Op grond van artikel 58 FW dient de onroerende zaken binnen de gestelde termijn openbaar te zijn verkocht. De woning is niet openbaar verkocht.
Voorts heeft de bank nagelaten bij de rechter-commissaris verlenging van de termijn te vragen. Nu de termijn is verstreken, is verlenging daarvan niet meer mogelijk.
Bij deze eis ik de onroerende zaken Biesland 6 en 8 op en zal ik met toepassing van artt 101 en 176 Fw deze verkopen.
(…)
2.11. Bij brief van 8 oktober 2010 heeft de ING Bank de rechter-commissaris op grond van artikel 69 Fw verzocht te bepalen dat de curator nog geen termijn heeft gesteld als bedoeld in artikel 58 Fw omdat gestelde termijn niet aan de daaraan te stellen eisen voldoet, nu deze niet redelijk is, zodat de curator geen beroep toekomt op (de gevolgen van) een verstreken termijn. Subsidiair heeft de ING Bank om een verlenging van de termijn met zes maanden verzocht.
2.12. Bij brief van 14 oktober 2010 heeft de rechter-commissaris (de raadsman van) de ING Bank onder meer het volgende meegedeeld:
(…)
Ik deel de mening van de curator dat de door hem gestelde termijn reeds was verstreken ten tijde van uw verzoek. Echter, ik ben van oordeel dat de door hem gestelde termijn van één maand in dit geval niet een redelijke is in de zin van art. 58 Fw.
Op uw stelling dat het onmogelijk is om binnen deze termijn bedrijfspanden executoriaal te veilen, heeft de curator slechts gereageerd dat binnen de termijn om verlenging had kunnen worden gevraagd. Inderdaad had uw cliënte mij om verlenging van die termijn kunnen vragen, maar dat neemt niet weg dat de door de curator te stellen termijn redelijk moet zijn.

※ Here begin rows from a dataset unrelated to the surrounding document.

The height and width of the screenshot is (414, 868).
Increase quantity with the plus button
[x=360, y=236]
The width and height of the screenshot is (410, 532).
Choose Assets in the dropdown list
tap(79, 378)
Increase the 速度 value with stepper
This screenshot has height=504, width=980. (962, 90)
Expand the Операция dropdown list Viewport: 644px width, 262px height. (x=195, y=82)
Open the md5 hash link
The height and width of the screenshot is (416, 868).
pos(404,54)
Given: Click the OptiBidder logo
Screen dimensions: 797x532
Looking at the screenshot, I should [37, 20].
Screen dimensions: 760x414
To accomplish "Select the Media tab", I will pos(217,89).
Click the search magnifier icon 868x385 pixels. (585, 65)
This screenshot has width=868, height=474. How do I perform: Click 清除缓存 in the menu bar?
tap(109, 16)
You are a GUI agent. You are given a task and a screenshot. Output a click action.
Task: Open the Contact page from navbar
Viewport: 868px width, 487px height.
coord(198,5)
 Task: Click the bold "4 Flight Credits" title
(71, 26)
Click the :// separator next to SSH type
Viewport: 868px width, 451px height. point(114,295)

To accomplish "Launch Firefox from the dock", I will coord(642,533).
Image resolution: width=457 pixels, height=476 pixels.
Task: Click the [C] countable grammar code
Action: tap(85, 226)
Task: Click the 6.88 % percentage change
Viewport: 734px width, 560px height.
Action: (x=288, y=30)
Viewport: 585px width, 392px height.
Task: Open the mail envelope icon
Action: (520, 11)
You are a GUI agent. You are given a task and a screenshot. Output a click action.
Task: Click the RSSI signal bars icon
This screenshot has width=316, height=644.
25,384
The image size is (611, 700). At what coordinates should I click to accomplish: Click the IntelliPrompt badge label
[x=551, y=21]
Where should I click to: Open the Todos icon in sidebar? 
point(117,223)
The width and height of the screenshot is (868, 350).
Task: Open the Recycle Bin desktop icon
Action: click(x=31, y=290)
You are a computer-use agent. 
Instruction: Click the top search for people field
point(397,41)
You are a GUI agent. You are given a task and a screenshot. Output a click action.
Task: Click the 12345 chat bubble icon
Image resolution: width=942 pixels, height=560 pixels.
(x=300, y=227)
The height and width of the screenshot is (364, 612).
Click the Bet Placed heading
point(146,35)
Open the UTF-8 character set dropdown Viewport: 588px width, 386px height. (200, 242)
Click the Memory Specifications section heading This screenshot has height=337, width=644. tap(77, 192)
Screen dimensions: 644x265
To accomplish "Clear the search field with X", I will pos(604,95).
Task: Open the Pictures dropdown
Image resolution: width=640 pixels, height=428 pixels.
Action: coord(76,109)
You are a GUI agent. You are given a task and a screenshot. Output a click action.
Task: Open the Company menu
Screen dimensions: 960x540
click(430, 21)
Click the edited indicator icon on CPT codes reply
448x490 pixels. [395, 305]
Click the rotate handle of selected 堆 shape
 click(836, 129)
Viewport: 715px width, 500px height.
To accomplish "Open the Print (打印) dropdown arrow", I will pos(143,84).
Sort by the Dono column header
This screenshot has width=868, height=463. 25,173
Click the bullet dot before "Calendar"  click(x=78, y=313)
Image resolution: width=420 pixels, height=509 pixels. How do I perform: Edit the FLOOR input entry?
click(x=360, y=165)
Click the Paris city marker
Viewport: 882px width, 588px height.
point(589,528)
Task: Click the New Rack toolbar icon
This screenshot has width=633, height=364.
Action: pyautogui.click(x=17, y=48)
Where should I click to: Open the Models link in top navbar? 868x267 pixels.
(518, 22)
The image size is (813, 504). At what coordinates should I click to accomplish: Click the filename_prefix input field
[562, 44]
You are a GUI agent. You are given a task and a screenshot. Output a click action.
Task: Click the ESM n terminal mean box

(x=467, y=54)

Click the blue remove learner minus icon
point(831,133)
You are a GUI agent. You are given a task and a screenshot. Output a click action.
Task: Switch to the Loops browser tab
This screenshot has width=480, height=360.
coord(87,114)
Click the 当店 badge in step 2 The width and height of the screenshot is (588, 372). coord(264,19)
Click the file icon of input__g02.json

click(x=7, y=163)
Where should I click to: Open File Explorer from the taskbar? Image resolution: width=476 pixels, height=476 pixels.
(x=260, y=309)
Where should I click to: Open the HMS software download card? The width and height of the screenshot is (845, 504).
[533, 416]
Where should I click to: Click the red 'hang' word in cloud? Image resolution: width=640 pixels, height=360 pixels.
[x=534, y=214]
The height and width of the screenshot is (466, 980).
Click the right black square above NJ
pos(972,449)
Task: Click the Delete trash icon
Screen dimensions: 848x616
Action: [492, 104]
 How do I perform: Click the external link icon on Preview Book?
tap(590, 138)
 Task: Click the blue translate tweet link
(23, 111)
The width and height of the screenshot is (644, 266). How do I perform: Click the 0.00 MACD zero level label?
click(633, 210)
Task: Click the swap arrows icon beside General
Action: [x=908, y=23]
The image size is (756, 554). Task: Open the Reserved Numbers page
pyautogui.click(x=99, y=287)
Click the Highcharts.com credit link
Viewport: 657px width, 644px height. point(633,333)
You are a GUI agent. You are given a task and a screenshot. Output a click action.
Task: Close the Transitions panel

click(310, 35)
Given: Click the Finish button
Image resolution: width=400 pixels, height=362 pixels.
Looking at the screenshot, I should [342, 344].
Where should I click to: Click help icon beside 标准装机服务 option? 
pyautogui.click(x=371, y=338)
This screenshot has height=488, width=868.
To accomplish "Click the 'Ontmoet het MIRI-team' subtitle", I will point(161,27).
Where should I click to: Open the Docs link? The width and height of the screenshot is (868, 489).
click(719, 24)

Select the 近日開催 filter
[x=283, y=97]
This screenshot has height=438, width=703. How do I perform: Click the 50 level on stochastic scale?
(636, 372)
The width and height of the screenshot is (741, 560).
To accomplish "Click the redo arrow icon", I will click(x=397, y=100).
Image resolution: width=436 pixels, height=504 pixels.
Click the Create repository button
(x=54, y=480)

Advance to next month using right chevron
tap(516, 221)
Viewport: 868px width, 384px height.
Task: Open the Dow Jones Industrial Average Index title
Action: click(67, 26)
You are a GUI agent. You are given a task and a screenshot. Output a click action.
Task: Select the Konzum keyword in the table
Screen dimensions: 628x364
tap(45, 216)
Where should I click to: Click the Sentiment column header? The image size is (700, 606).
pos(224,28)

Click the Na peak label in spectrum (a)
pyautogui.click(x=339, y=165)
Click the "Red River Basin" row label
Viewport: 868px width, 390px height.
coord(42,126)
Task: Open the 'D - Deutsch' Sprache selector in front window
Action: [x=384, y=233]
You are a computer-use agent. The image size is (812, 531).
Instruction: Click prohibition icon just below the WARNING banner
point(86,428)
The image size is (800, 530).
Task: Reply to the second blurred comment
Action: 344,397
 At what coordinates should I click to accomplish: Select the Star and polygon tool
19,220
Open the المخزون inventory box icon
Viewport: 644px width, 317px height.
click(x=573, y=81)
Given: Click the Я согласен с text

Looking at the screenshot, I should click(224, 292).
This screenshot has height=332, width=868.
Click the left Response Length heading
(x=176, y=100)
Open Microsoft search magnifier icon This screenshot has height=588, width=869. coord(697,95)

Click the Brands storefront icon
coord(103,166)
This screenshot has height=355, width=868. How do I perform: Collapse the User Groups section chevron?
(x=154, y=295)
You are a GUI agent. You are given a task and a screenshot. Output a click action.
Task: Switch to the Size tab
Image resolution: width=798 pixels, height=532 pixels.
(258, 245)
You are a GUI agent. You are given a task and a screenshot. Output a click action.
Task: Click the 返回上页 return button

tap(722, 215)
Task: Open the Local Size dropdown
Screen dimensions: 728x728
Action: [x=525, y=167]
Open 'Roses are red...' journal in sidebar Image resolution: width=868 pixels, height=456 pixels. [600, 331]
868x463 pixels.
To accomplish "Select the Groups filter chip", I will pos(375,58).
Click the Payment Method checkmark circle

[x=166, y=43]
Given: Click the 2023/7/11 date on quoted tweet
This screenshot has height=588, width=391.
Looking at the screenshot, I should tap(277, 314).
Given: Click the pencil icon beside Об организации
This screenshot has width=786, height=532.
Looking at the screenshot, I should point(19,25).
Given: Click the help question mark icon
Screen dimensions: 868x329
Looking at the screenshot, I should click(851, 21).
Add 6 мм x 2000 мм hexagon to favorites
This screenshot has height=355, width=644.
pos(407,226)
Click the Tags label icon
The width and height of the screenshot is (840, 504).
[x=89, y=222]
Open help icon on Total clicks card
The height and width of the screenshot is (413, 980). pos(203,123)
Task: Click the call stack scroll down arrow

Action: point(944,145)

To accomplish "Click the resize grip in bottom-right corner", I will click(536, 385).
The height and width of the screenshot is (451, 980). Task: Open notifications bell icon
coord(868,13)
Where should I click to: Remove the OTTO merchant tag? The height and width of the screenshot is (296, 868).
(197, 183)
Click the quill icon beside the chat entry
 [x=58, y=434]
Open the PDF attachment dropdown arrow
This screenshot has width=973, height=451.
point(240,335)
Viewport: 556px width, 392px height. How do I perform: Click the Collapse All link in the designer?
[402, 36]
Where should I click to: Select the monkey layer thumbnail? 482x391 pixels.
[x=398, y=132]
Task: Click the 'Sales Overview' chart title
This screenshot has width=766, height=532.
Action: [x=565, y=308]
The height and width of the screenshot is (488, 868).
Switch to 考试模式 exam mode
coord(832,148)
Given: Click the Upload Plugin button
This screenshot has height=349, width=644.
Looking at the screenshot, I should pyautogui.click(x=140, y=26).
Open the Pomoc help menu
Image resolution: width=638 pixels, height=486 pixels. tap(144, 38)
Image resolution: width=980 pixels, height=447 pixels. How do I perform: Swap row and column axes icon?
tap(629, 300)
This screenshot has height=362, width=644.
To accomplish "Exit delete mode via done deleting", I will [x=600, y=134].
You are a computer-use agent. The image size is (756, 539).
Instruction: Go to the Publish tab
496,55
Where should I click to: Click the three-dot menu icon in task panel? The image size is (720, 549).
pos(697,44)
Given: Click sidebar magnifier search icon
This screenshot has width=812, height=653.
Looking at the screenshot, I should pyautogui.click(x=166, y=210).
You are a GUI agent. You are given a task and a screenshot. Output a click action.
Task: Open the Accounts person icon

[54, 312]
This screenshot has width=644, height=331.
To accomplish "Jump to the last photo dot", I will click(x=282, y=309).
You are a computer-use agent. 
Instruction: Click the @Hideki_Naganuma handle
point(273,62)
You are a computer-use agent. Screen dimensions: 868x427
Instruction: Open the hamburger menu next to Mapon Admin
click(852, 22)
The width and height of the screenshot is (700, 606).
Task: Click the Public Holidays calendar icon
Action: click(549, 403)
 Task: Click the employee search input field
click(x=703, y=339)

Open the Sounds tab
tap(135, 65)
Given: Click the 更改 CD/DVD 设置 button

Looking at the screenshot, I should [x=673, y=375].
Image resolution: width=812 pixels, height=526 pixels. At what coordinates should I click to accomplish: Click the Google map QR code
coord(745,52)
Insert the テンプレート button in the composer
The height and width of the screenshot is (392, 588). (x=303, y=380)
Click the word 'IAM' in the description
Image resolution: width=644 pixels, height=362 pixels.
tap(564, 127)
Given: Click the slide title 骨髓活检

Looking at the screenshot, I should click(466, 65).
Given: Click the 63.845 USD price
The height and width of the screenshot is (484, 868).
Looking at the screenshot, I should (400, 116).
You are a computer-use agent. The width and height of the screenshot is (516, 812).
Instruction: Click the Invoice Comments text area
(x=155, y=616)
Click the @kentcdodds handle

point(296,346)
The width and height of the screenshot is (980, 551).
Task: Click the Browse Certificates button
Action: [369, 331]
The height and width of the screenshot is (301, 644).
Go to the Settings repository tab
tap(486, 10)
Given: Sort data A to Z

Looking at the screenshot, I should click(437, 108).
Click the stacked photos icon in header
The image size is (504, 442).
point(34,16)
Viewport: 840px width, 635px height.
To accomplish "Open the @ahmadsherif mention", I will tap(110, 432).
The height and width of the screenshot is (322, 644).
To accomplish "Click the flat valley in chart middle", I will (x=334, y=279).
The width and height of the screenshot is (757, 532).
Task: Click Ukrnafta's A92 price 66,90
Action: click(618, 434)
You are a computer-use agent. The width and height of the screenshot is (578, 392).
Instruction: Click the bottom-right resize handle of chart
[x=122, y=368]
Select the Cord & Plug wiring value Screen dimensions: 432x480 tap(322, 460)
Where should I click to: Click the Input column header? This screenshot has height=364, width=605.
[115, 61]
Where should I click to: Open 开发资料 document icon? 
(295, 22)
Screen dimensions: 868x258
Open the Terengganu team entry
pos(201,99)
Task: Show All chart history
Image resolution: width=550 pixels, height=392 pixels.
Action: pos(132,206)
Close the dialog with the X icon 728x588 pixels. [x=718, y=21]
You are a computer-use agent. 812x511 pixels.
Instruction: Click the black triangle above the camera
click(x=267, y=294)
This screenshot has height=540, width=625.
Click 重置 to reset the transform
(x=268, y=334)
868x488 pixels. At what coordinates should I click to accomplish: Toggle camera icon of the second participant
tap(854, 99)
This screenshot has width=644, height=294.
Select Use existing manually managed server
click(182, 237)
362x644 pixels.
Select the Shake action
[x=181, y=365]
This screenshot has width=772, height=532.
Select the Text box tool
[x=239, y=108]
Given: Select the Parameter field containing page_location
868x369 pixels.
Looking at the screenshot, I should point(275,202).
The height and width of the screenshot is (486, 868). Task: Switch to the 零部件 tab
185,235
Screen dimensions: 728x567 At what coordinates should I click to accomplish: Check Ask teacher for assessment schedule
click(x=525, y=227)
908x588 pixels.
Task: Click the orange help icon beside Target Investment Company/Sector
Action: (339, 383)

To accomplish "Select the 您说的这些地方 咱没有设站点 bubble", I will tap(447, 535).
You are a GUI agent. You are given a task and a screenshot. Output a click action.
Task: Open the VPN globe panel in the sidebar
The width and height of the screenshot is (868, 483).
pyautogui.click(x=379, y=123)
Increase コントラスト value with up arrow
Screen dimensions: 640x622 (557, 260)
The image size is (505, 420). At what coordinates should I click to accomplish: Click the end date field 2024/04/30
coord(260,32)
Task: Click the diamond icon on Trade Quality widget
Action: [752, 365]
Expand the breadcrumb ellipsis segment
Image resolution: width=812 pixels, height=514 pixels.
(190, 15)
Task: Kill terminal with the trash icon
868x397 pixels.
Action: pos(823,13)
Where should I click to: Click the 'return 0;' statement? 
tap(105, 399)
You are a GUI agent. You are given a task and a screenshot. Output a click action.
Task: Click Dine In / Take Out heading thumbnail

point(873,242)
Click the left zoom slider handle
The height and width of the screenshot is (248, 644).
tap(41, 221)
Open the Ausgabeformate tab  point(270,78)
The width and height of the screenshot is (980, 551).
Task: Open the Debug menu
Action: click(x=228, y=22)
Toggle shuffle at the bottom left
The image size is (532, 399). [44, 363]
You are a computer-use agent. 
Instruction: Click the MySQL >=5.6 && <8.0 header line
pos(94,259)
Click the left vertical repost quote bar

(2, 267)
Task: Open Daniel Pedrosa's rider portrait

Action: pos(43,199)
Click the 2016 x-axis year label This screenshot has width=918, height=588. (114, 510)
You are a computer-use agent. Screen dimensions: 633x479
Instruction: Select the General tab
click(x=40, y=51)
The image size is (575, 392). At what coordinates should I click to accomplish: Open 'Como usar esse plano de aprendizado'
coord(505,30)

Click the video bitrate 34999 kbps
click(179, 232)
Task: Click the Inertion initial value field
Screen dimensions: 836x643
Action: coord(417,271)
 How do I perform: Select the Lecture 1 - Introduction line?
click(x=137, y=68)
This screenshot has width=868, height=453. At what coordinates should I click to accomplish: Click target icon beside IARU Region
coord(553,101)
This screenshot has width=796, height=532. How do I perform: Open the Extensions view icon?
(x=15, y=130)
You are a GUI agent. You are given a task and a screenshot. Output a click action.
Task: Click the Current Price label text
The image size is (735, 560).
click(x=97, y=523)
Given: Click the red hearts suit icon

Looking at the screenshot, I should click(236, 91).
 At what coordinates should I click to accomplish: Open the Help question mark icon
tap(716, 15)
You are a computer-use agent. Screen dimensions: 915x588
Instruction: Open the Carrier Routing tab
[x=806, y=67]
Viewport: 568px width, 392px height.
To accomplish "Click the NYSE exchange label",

Nu de curator niet inhoudelijk heeft gereageerd op uw stelling, die mij plausibel voorkomt, houd ik het ervoor dat het feitelijk niet mogelijk is om binnen een maand bedrijfspanden openbaar te verkopen ten overstaan van een bevoegd notaris. Onder die aanname is een dergelijke termijn naar mijn oordeel dan niet redelijk. Ik stel daarom vast dat uw cliënte nog geen redelijke termijn als bedoeld in art. 58 Fw is gesteld.
(…)
3. De beoordeling
3.1. De curator verzoekt de rechtbank de ING Bank niet-ontvankelijk te verklaren in haar verzoek tot verlenging van de termijn ex artikel 58 Fw en de beslissing van de rechter-commissaris van 14 oktober 2010 te vernietigen. Hij legt aan zijn verzoek (naar de rechtbank begrijpt) primair ten grondslag dat het criterium van een redelijke termijn niet kan/mag worden gehanteerd in het kader van de toetsing ex artikel 69 Fw, nu het voorschrift in dit artikel is gegeven om invloed toe te kennen aan de in dat artikel genoemde derden op het beheer van de failliete boedel. Het voorschrift is in beginsel niet gegeven om degenen die in het artikel genoemd worden in de gelegenheid te stellen op deze eenvoudige wijze aan hem persoonlijk toekomende rechten tegenover de boedel geldend te maken. De faillissementsboedel heeft volgens de curator belang bij een spoedige afwikkeling van het faillissement en heeft belang bij een bijdrage in de algemene faillissementskosten door de ING Bank. Subsidiair legt de curator aan zijn vordering ten grondslag dat de door hem gestelde termijn van één maand een redelijke termijn is als bedoeld in artikel 58 Fw, mede omdat de ING Bank haar rechten als hypotheekhouder al kon uitoefenen vanaf 25 april 2010 en met ingang van 8 juni 2008 als seperatist. Nu voornoemde termijn is verstreken en de ING Bank niet binnen de termijn om verlenging van de termijn heeft gevraagd is sprake van een fatale termijn en dient de ING Bank te gedogen dat de curator de onroerende zaak opeist en zelf tot verkoop overgaat, waarbij de ING Bank zal moeten bijdragen in de algemene faillissementskosten, aldus de curator.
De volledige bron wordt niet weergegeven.